Il fallait attendre le jugement des fugitifs pour retenir du procès du putsch manqué de septembre 2015 que le général Gilbert Diendéré n’est pas l’accusé qui écope de la peine la plus lourde : en effet, au terme de l’audience du 3 septembre 2019, consacrée aux 8 accusés qui se sont soustrait à la procédure, le juge a prononcé à leur encontre une sentence allant de 10 à 30 ans de prison ferme. Un contrepied fait au parquet militaire qui, dans son réquisitoire, a préconisé les tarifs de 10 à 20 ans de réclusion. Ainsi, parmi les six accusés qui ont écopé de 30 ans de prison, figure l’épouse du cerveau présumé du putsch, Fatoumata Diendéré, et le colonel Mahamadi Déka.

 

 

Est-ce parce qu’il s’agit d’un jugement en l’absence des mis en cause ? La salle des Banquets de Ouaga 2000, transformée en prétoire, a paru plus grande que d’habitude ce 3 septembre 2019 : en plus du vide bien frappant dans le box des accusés, les rangées réservées à l’assistance, contrairement à la veille, ont été peu occupées, et seulement quelques avocats étaient présents. Tout au plus deux heures ont suffi au tribunal pour décider du sort des huit accusés concernés par ce jugement par défaut : Réné Emile Kaboré, Fatoumata Diendéré (épouse du général Diendéré), le colonel Mahamadi Déka, Timpoko Marguerite Kagambèga, Abdoul Karim André Traoré, Zakaria Songotowa, Issoufou Zoungrana et Téné Alima Bougouma. Ils sont poursuivis qui pour des faits de complicité d’attentat à la sûreté de l’Etat, qui pour ceux d’attentat à la sûreté de l’Etat, de meurtre, coups et blessures volontaires, ou pour l’infraction de dégradation volontaire aggravée de biens.
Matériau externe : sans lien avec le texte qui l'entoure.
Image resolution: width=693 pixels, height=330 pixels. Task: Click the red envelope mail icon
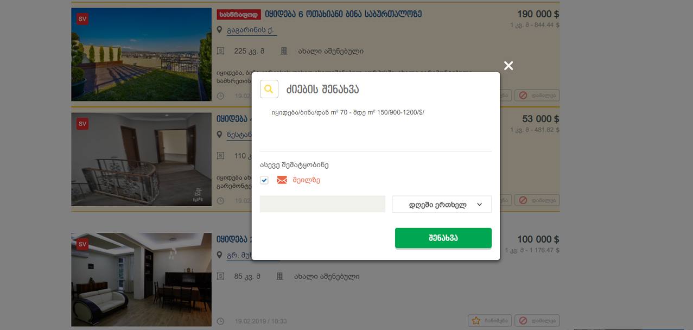282,180
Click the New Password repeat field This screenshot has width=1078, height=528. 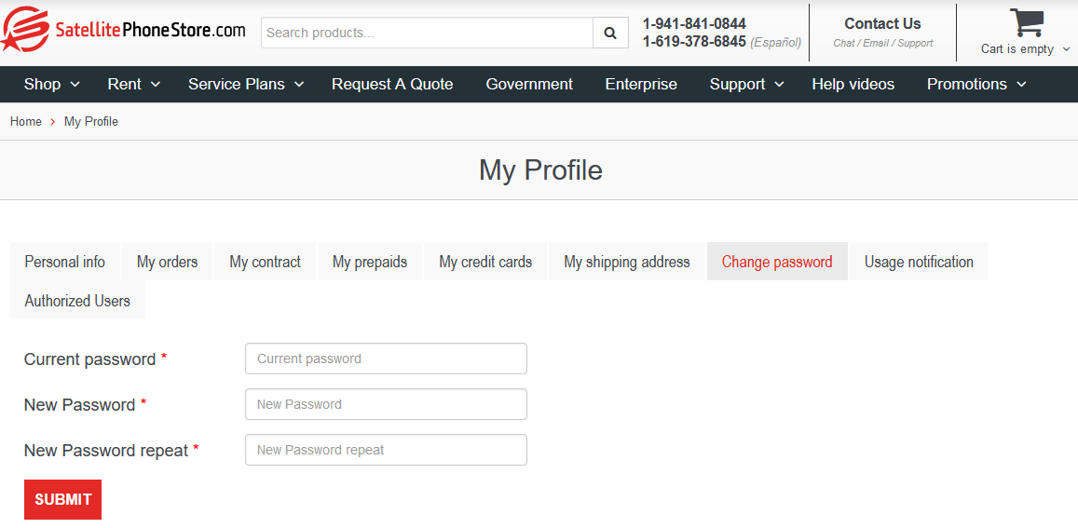point(386,450)

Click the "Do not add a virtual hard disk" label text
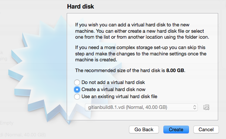pos(113,82)
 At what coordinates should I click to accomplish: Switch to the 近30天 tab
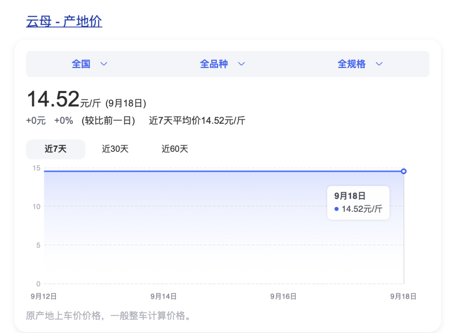[x=115, y=149]
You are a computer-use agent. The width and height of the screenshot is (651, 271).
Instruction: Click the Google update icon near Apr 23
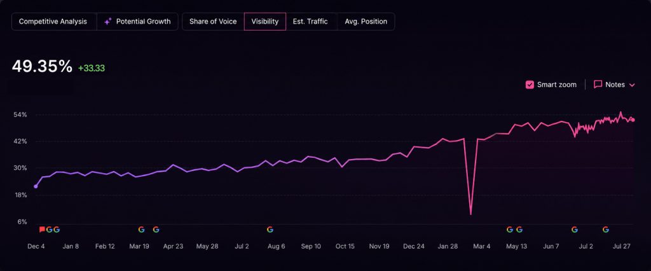(x=156, y=230)
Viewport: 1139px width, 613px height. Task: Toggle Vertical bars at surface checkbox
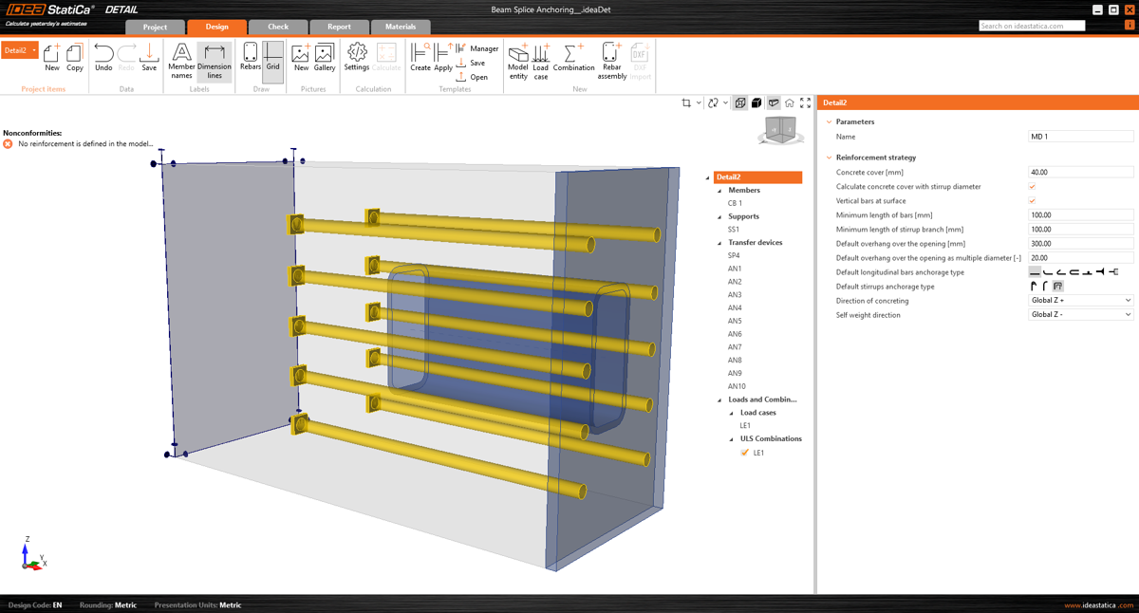[1032, 201]
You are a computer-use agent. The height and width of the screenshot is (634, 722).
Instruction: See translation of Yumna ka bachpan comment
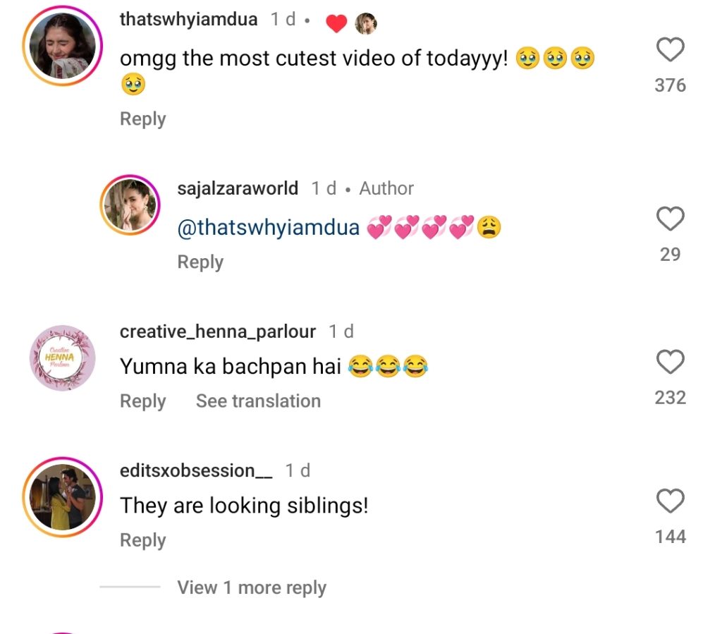(258, 401)
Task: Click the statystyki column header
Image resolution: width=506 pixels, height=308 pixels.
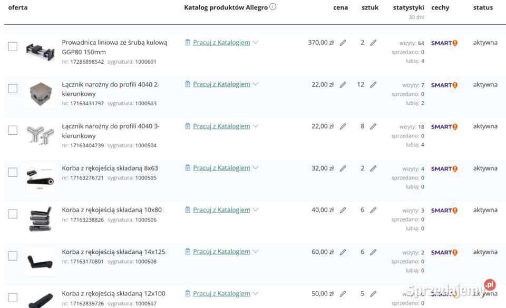Action: pyautogui.click(x=408, y=8)

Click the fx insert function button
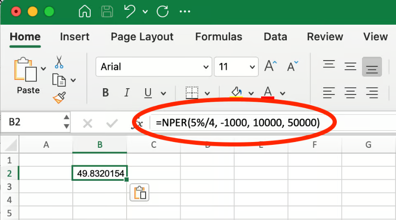click(138, 123)
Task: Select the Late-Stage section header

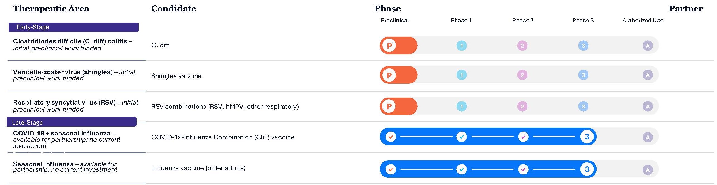Action: tap(72, 122)
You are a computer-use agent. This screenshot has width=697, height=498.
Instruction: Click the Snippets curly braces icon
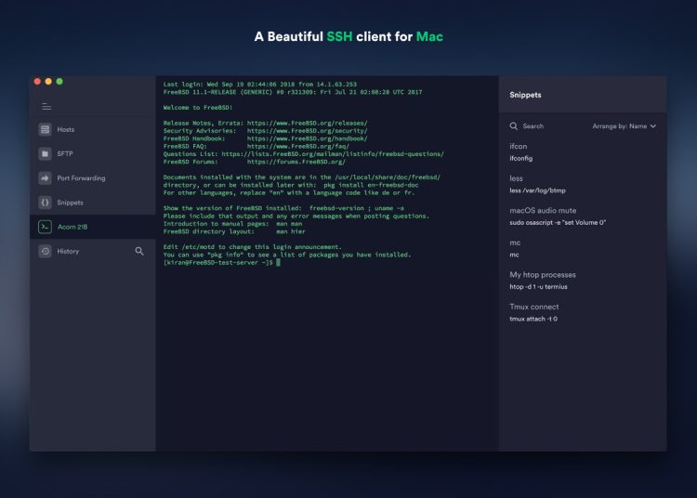coord(45,203)
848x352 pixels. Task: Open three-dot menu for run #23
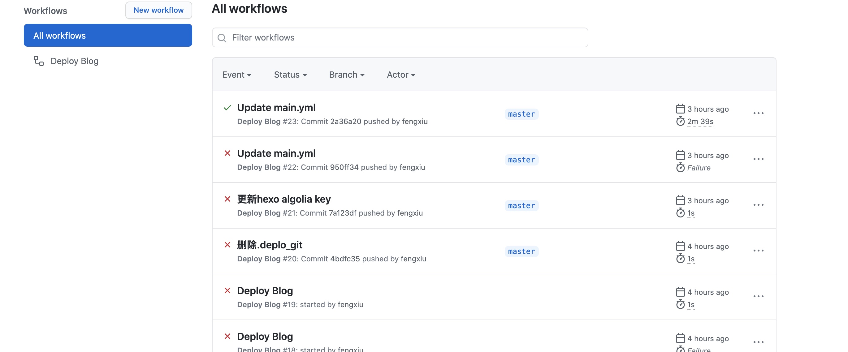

L’audience aussitôt déclarée reprise, le président de la Chambre de première instance, Seïdou Ouédraogo, a évoqué les dispositions qui les renvoient devant sa juridiction, citant l’arrêt de renvoi de la Chambre de contrôle de l’instruction. La parole a été donnée à la partie civile, mais celle-ci n’ayant pas eu d’observations à faire, le parquet a si tôt été invité à prendre ses réquisitions. En avant-propos, le ministère a souligné que l’audience de ce 3 septembre obéit à une logique, celle du « défaut » en matière criminelle et tire ses fondements de la loi sur la Chambre criminelle. Ainsi, a poursuivi le ministère public, le principe du jugement contradictoire n’est pas applicable. Avant de livrer ses réquisitions, le procureur militaire a rappelé le rôle joué par chacun des inculpés dans les évènements des 16 septembre et jours suivants.

Au sujet du colonel Déka, l’accusation a indiqué que, contrairement aux autres fugitifs, l’accusé a fait l’objet d’un interrogatoire au fond et a bénéficié d’une liberté provisoire au cours de laquelle il s’est soustrait à la juridiction. Et de poursuivre en ces termes : « Dans la relation des faits, nous avions expliqué que c’est cet officier qui a, sur instruction du général Diendéré, œuvré pour la coupure des émissions lors des évènements. C’est lui qui instruisait des hommes pour la localisation de la radio de la Résistance et l’interruption des émissions qui y étaient diffusées. C’est suivant les instructions de ce même officier que les locaux de la radio Laafi de Zorgho ont été saccagés. Et lorsque le matériel de la radio de la résistance a été enlevé, c’est chez lui que les machines ont été entreposées ».

 

Le parquet a requis 20 ans de prison contre Dame Diendéré

 

Concernant l’épouse du général Diendéré, Fatoumata Diendéré, son implication dans la tentative d’instaurer le CND ne souffre aucun doute selon le procureur. Ce dernier a argué que, dans des communications avec son époux au moment des faits, Dame Diendéré a suggéré l’instauration d’une rébellion dans la zone de Pô, une carte qui devait permettre la consolidation du pronunciamiento. Et quand les choses ont commencé à basculer, toujours selon le parquetier, l’épouse du présumé cerveau du putsch a suggéré à ce dernier de prendre la poudre d’escampette, au regard des peines qu’il encourrait.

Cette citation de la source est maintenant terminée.